*WHAT THIS EXERCISE ASKS*
- 1) Please transcribe, without any change, the part of the essay on loving an abuser that opens with the words containing "But there were" and closes with "took and took.".
- 2) Pick up the essay on being in love with an abuser after its last sentence and keep writing it.

*EXTRACT PROVIDED*
What It's Like to Be in Love With Your Abuser
If you’ve experienced emotional abuse, the following post could be potentially triggering. You can contact the Crisis Text Line by texting “START” to 741741.
Have you ever loved someone? Like really — truly — been in love? Earth-shattering, scream-into-the-heavens, crazy-for-you, I’d-die-for-you love? I have. Or at least I thought I did.
I was head-over-heels, completely consumed by this supposed love. And it had started off innocently enough. He was my everything. He was my best friend and I confided all my secrets in him. He was the first thought in my head when I woke up, my last thought before going to bed and pretty much every though in between. Everything I did revolved around him and we were in constant contact, texting throughout the day.
But there were things that made him unhappy, so I compromised. Because that’s what love is, right? That’s what you do when you’re in a relationship? There’s give and take. So I gave and he took. And he took and took and he took and took.
“I don’t like it when you drink.”
OK, so I stopped drinking. Sure, that’s a reasonable request, right? We can have fun without drinking — he’s helping me improve and grow as a person.
“That junk is making you fat. You should eat healthier. Imagine how much thinner you could be if you stopped eating all that junk food.”
He’s helping me be healthier! Helping me be a better, healthier version of myself.

*SUPPLIED MATERIAL*
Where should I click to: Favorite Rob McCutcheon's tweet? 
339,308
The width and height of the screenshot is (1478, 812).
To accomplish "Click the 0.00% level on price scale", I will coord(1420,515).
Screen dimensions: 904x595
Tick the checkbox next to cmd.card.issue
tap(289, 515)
==
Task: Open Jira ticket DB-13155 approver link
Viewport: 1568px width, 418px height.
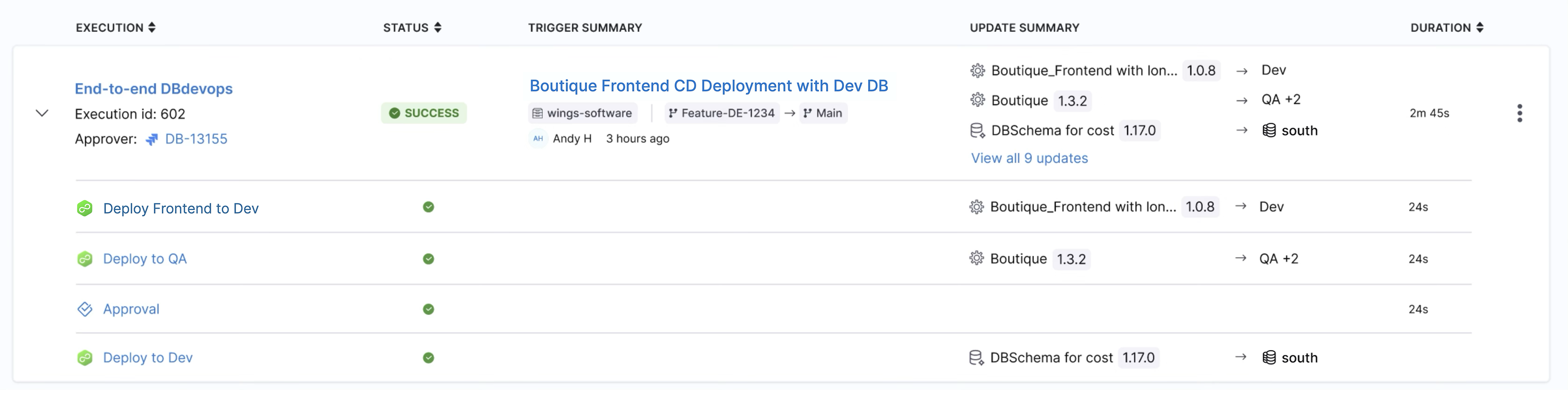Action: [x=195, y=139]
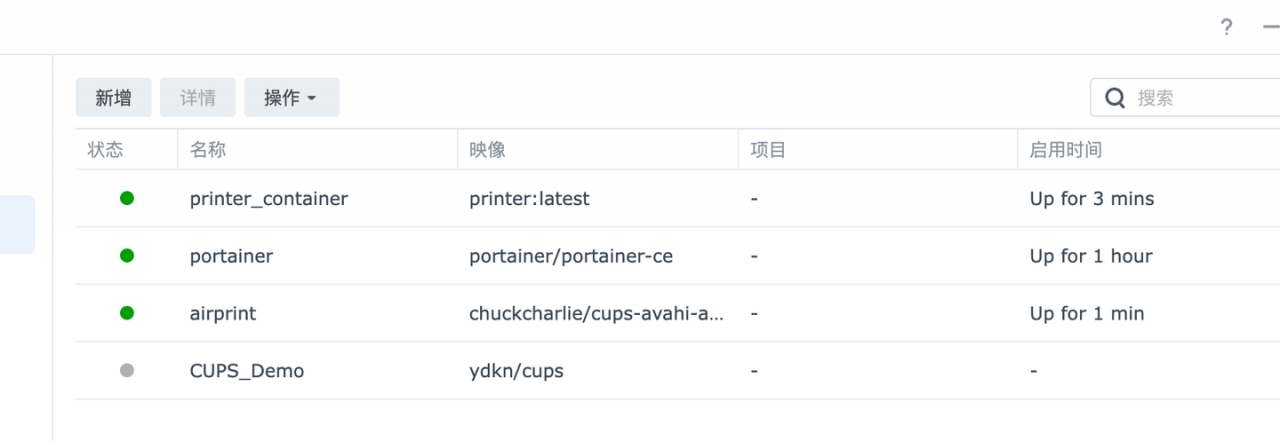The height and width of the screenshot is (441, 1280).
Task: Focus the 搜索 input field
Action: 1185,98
==
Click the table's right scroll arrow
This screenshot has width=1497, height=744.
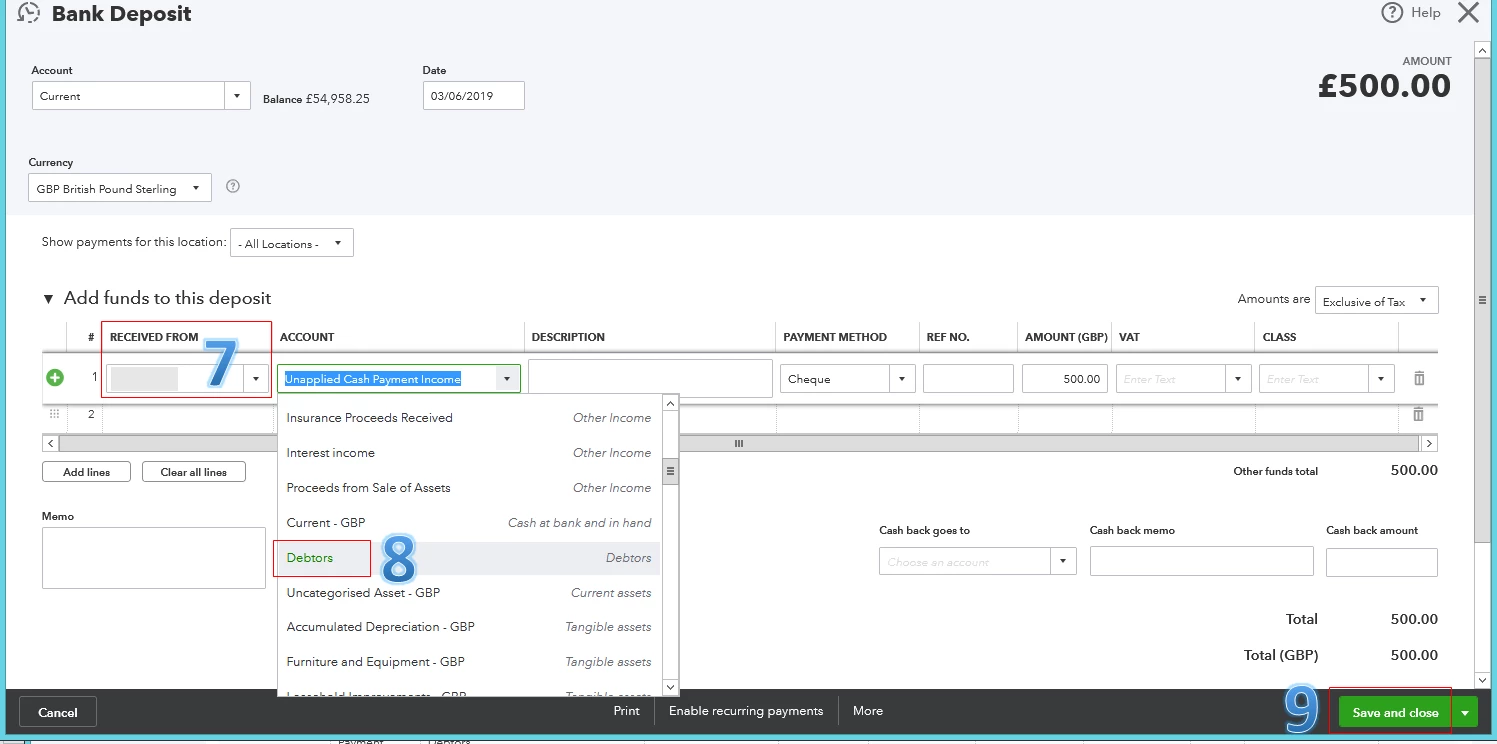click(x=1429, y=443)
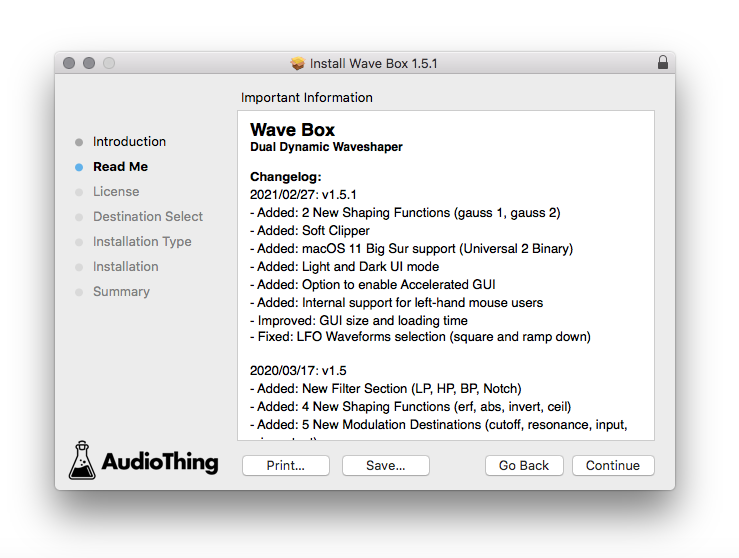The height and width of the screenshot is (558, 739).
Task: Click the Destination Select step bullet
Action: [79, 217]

*TASK-BY-TASK RESULTS*
- 1)
But there were things that made him unhappy, so I compromised. Because that’s what love is, right? That’s what you do when you’re in a relationship? There’s give and take. So I gave and he took. And he took and took and he took and took.

- 2)
“You know, if you worked out a little more, your ass would be nicer. You could have a good butt, you just have to try. Have some discipline.”
We could work out together! That’s what couples do, right? Those who workout together stay together? He wants to help me improve and get healthy. How great is that?
“Why are you hanging out with guys all the time? They’re hitting on you. I stopped hanging out with my girl friends.”
That’s only fair. He stopped hanging out with girls on his own, so I should do the same. It’s only fair, right?
“You’re cheating on me. I know you’re cheating on me. Just admit it. Admit it. I am not talking to you if you don’t just tell me the truth. Tell me that you slept with someone else. Just admit it. Tell me the truth, I know you did it. Just tell me. I know you cheated on me.”
And so I did. I told him, even though I didn’t. I lied and made up a story. I made up places and names and things we did. I lied and lied and lied, just so he would talk to me.
“I slept with someone else. But that’s because you did it first. Now we’re even.”
It’s only fair, right? He had to even out the playing field, because he thought I had slept with someone else, and because I lied and “admitted” it, it reinforced the idea in his head. He was convinced it was true. And so he had to get even. He needed to hurt me so that we could be the same. That’s how it works, right? We have to be fair. It’s compromise. Give and take.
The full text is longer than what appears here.